___ Raw data

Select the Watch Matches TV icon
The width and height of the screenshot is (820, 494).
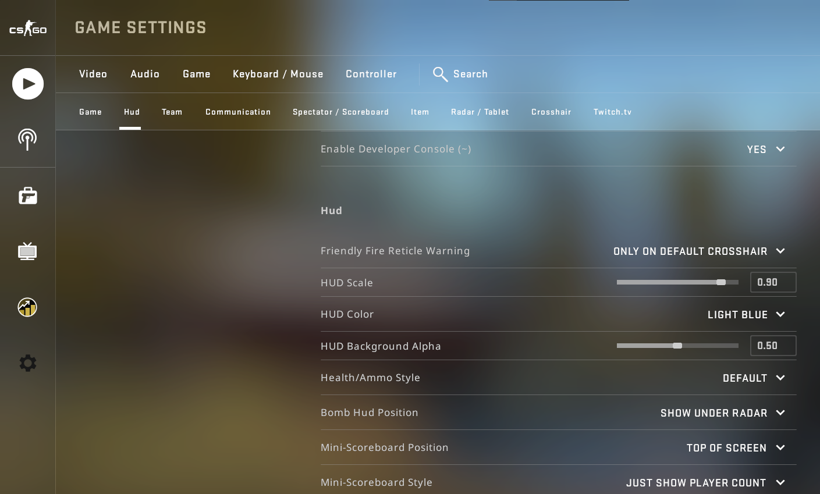[x=27, y=251]
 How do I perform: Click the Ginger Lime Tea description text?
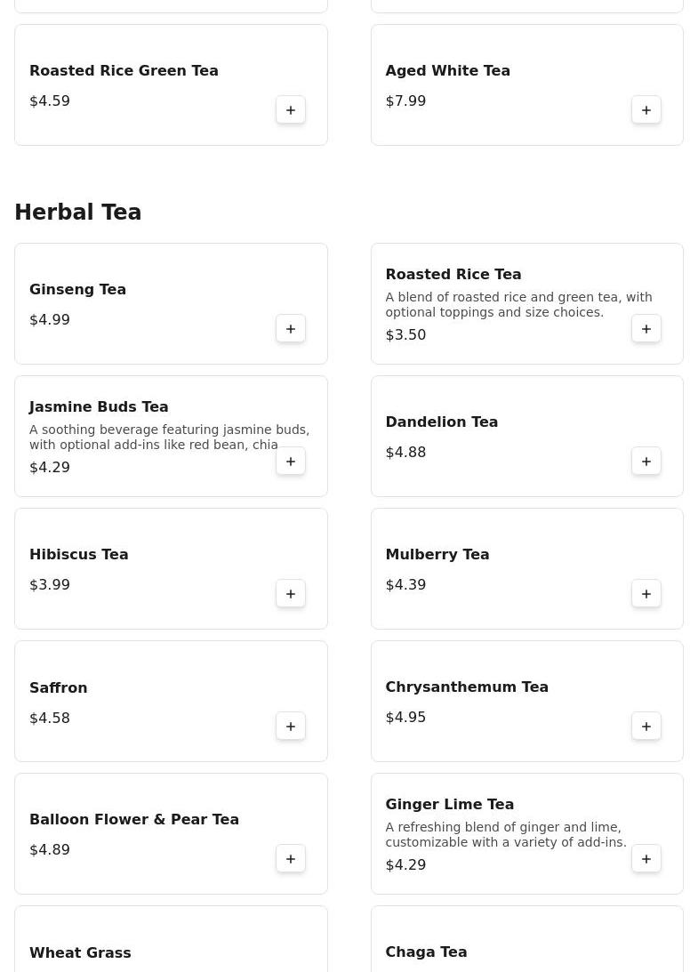click(x=505, y=834)
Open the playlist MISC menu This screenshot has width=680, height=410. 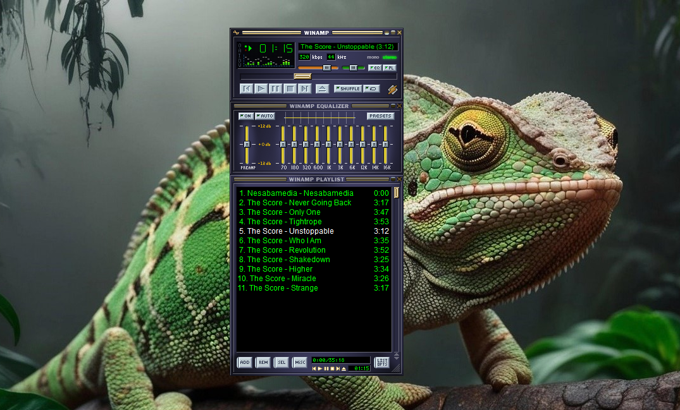click(x=300, y=363)
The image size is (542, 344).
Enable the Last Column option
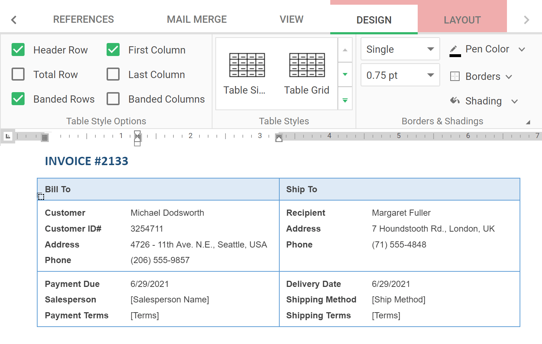click(113, 74)
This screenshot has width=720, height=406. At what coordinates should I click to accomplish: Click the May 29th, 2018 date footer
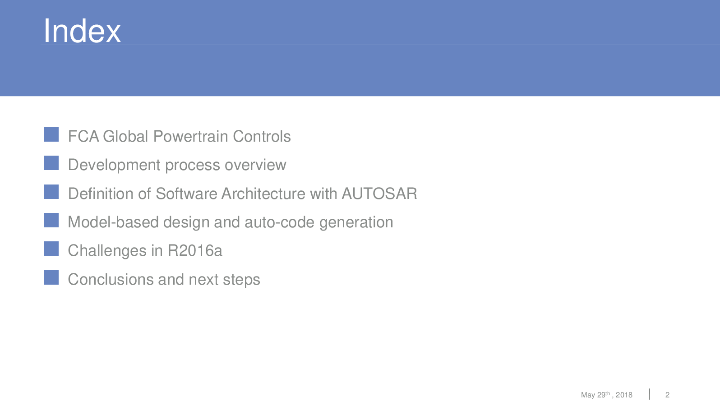pos(606,395)
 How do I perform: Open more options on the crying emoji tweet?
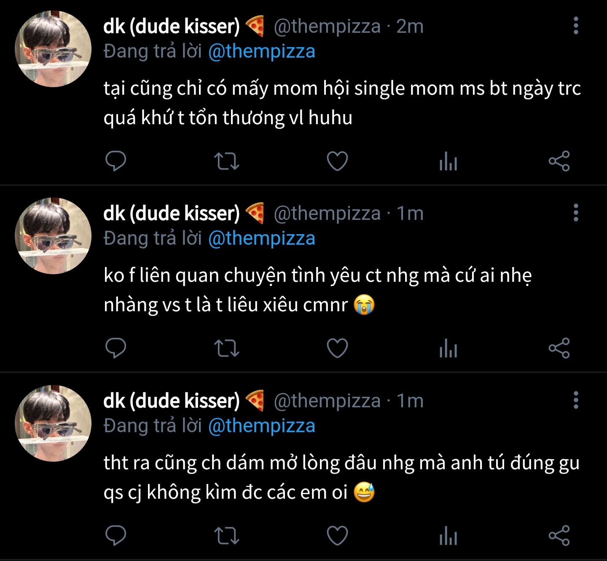pyautogui.click(x=576, y=213)
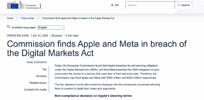Click the current page breadcrumb title
204x100 pixels.
pos(78,18)
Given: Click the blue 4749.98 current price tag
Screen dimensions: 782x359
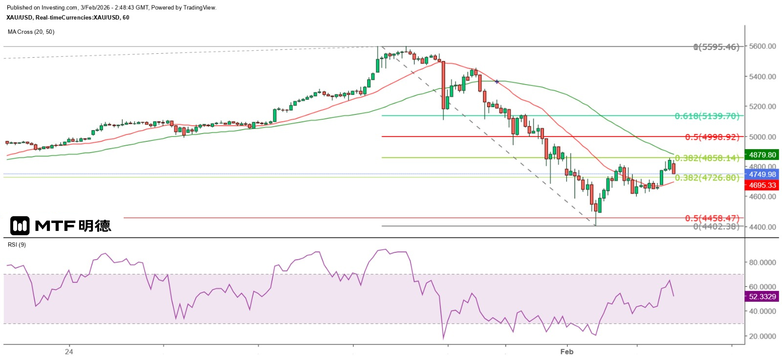Looking at the screenshot, I should 762,175.
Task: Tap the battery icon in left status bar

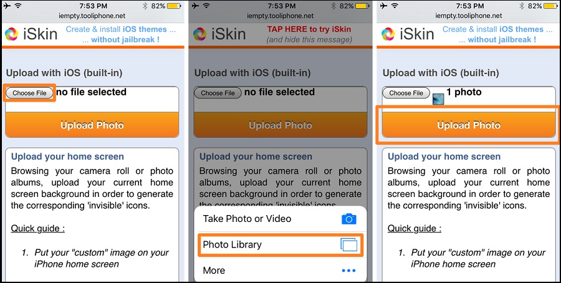Action: click(x=174, y=6)
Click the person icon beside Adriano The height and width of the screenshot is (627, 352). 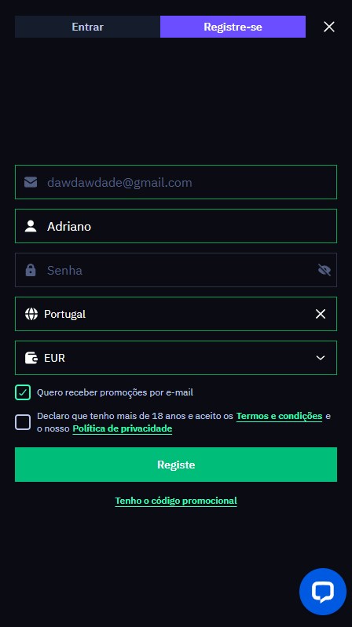tap(31, 226)
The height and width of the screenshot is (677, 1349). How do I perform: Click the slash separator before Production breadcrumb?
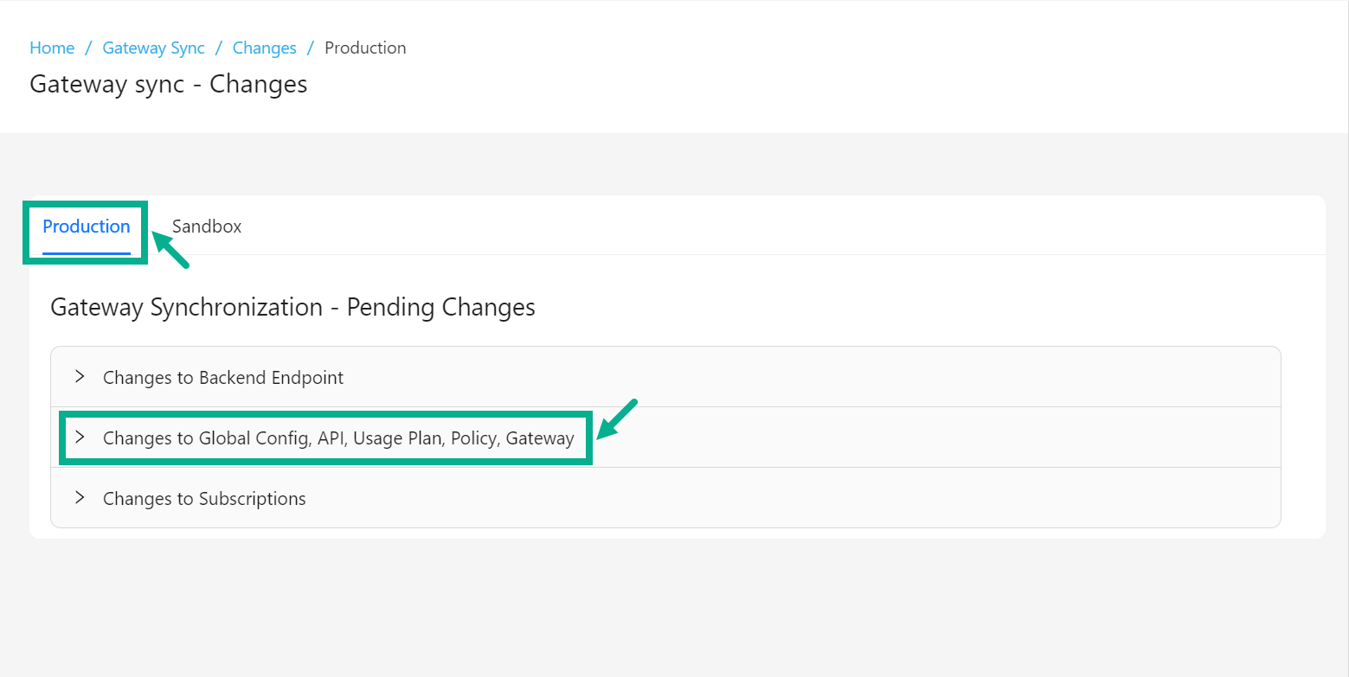pyautogui.click(x=311, y=48)
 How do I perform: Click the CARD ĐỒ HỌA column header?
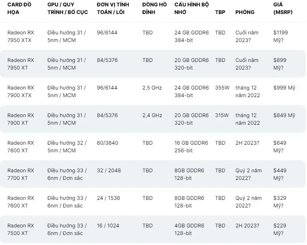click(x=19, y=8)
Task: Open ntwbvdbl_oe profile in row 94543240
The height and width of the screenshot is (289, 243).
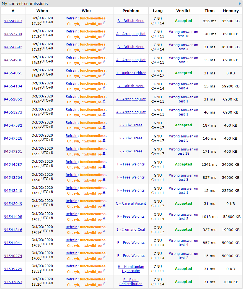Action: pos(91,193)
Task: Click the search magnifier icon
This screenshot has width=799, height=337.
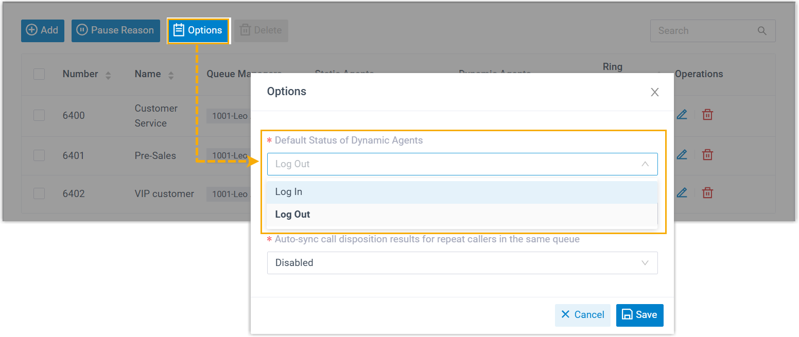Action: pos(762,31)
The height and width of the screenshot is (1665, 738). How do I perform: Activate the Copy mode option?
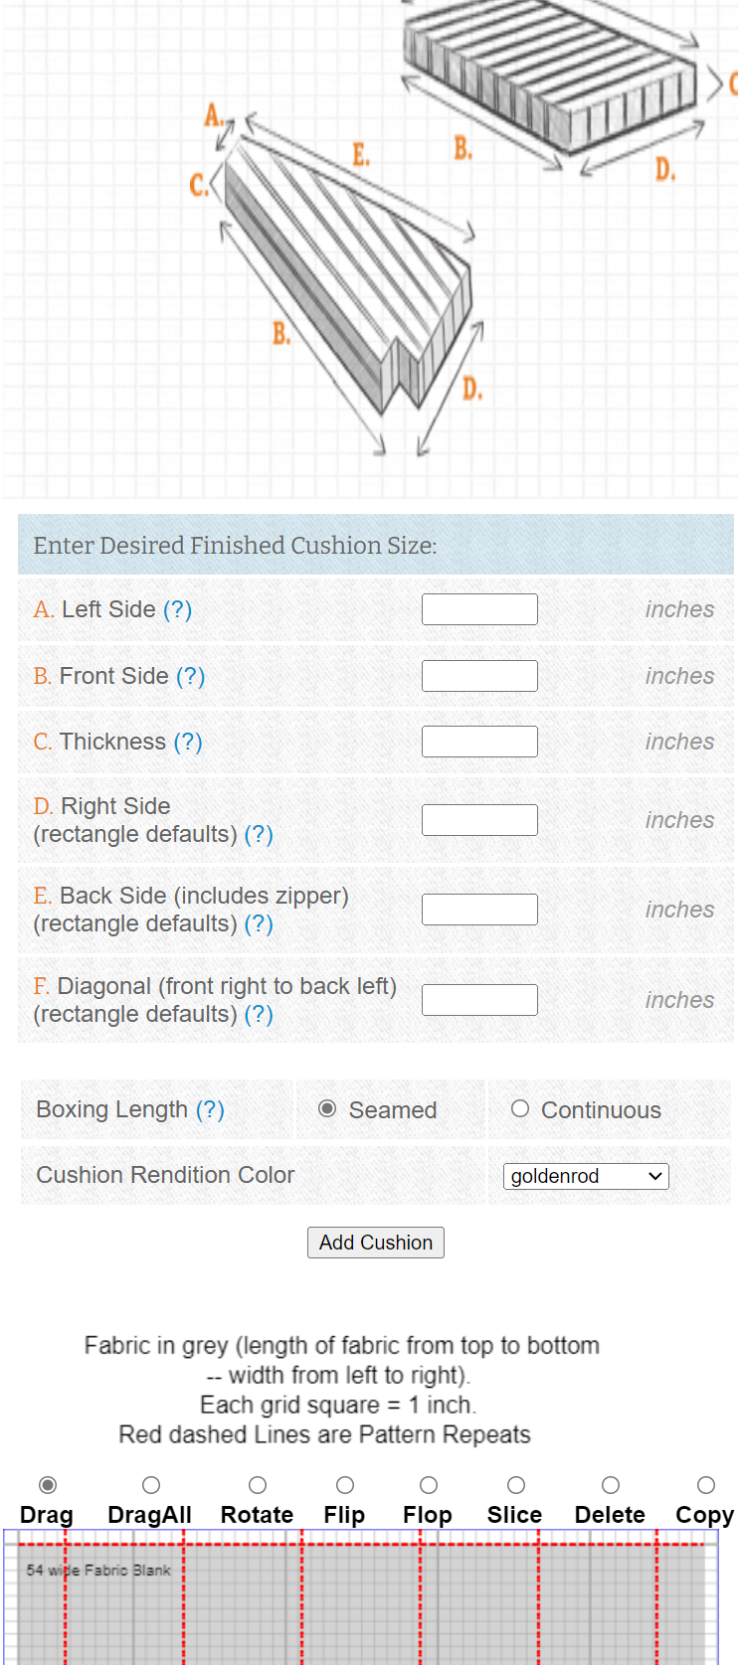click(706, 1485)
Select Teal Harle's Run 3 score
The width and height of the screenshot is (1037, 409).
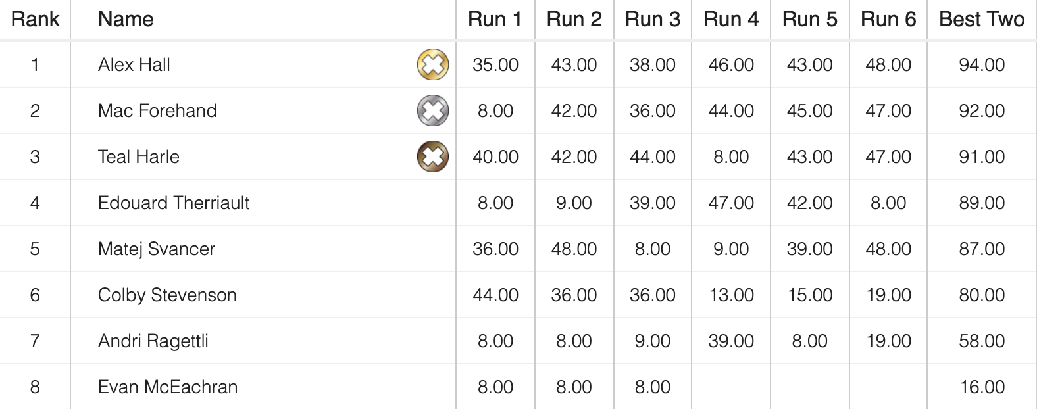click(x=652, y=156)
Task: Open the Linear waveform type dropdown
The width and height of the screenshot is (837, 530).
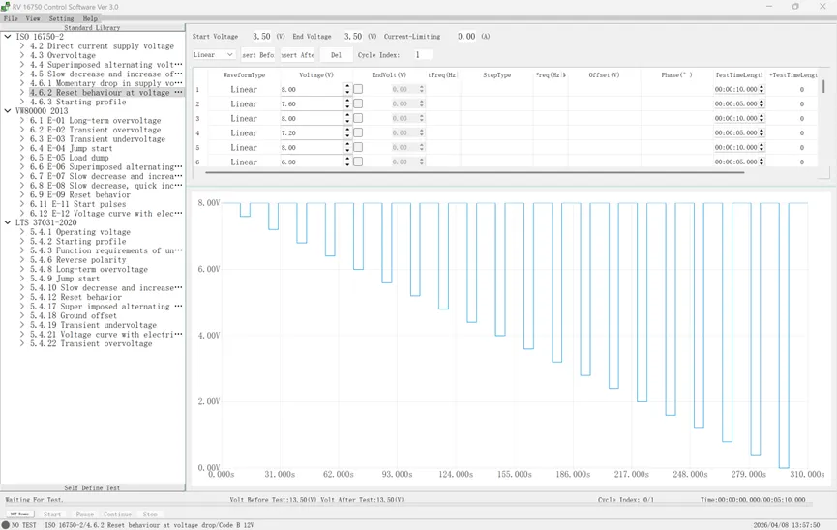Action: tap(213, 55)
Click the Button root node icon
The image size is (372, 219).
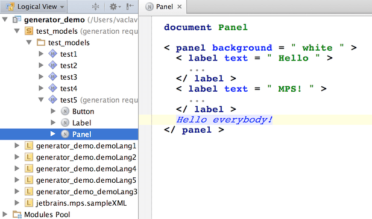pos(65,111)
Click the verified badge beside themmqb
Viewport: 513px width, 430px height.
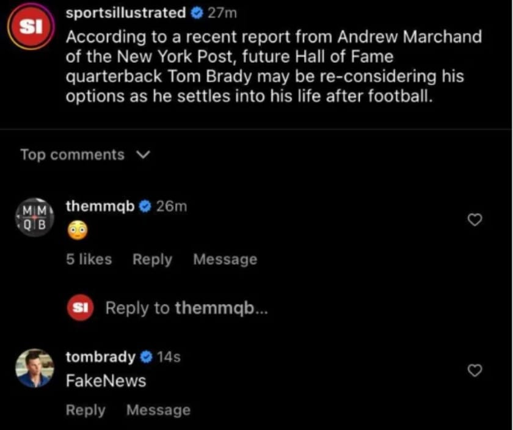click(144, 206)
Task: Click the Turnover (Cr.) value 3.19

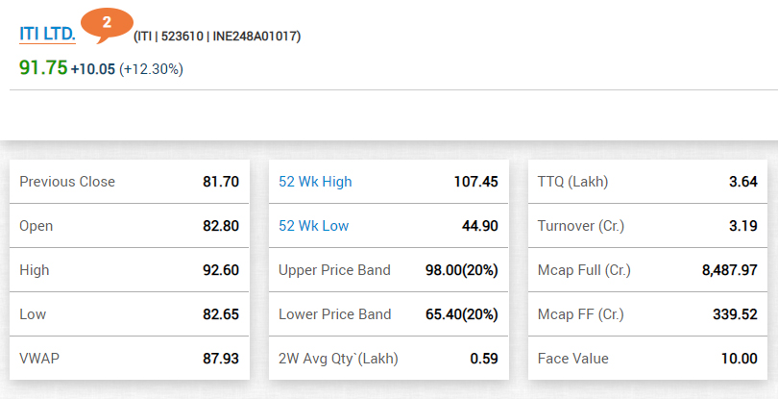Action: click(741, 226)
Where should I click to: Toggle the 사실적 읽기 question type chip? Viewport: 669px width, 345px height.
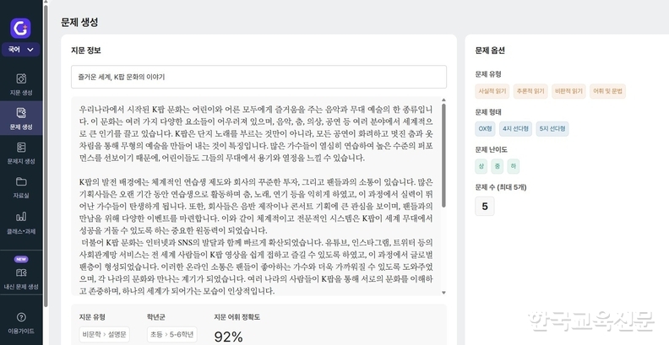[x=491, y=91]
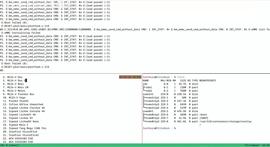The height and width of the screenshot is (147, 270).
Task: Select SiFive HiFive Unmatched entry
Action: coord(23,104)
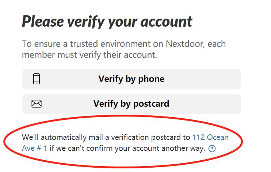The image size is (271, 172).
Task: Choose the Verify by postcard button
Action: pos(131,104)
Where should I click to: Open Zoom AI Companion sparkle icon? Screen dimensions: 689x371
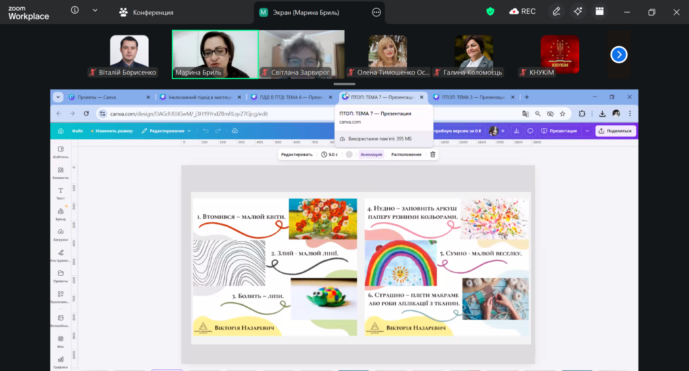click(x=578, y=12)
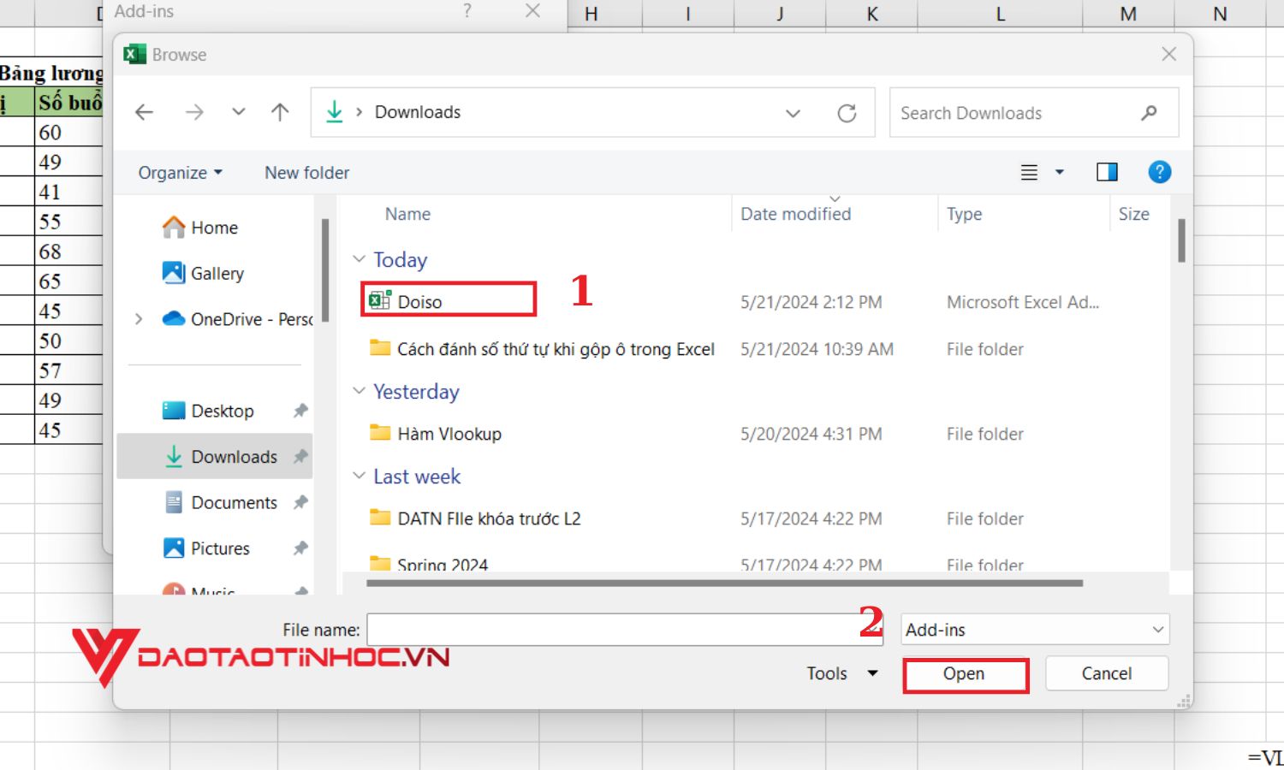Open the change view layout icon
Image resolution: width=1284 pixels, height=770 pixels.
coord(1030,173)
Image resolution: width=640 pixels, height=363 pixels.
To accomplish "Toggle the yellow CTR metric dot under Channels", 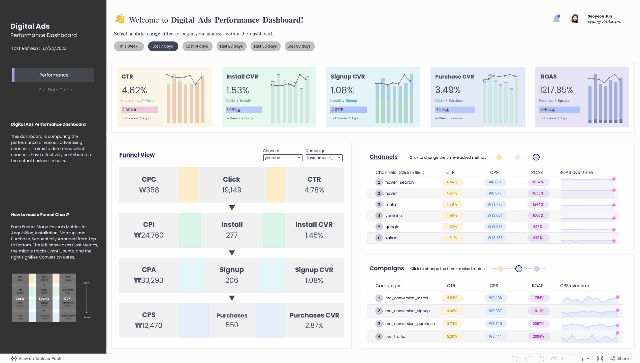I will coord(500,157).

______

In the data above, the stretch from the line with "Enable the Last Column option" through the line with "Given: Click the" is to be returned exactly, minus any pictures.

## Answer space
Enable the Last Column option
click(113, 74)
This screenshot has width=720, height=406. At what coordinates should I click to accomplish: Click the May 29th, 2018 date footer
pos(606,395)
 How do I perform: Open more options on the crying emoji tweet?
pyautogui.click(x=576, y=213)
Click the current page breadcrumb title
204x100 pixels.
pos(78,18)
Given: Click the blue 4749.98 current price tag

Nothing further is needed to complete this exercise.